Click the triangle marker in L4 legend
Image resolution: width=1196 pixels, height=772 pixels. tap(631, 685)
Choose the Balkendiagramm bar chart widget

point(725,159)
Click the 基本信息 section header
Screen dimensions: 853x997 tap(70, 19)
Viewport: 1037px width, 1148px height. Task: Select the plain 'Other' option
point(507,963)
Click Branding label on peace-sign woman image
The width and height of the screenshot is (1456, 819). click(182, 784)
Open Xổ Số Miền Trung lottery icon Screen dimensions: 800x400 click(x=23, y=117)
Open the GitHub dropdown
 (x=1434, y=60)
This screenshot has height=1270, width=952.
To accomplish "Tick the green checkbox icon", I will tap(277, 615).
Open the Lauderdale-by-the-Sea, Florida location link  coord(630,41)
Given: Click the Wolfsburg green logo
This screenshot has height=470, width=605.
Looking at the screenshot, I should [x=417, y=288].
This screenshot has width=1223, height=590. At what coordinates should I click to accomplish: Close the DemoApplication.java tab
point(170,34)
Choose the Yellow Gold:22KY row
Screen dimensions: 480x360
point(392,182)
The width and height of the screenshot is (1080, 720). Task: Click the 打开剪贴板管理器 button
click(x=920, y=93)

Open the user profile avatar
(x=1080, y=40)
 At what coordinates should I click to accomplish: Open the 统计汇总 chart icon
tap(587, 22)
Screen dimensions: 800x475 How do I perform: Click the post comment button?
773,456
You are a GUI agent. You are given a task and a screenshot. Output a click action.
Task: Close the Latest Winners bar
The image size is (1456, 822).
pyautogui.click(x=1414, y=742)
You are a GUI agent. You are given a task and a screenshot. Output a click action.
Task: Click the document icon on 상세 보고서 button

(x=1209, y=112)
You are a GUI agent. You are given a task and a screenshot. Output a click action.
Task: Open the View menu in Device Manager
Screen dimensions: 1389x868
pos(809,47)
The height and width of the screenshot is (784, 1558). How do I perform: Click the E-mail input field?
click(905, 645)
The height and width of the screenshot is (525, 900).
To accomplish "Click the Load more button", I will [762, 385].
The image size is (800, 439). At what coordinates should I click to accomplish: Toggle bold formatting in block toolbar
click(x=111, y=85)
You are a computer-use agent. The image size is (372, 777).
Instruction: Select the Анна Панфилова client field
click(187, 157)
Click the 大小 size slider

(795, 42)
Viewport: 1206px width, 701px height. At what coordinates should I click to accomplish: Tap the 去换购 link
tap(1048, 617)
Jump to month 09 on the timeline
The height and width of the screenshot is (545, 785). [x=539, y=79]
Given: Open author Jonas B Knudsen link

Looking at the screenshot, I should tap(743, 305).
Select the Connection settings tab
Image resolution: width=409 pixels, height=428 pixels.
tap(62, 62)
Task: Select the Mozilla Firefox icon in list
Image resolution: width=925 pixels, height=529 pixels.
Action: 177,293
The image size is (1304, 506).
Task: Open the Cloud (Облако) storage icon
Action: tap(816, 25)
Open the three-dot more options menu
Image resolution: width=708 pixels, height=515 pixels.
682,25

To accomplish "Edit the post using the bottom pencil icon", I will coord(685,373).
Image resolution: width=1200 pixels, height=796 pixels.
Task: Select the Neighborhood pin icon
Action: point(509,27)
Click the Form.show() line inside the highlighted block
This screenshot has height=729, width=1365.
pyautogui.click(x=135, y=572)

◆ **WORK TASK**:
From the entries, copy every line in which the word "green" occurs.

◆ **SOLUTION**:
To accomplish "Tick the green checkbox icon", I will tap(277, 615).
Given: Click the Wolfsburg green logo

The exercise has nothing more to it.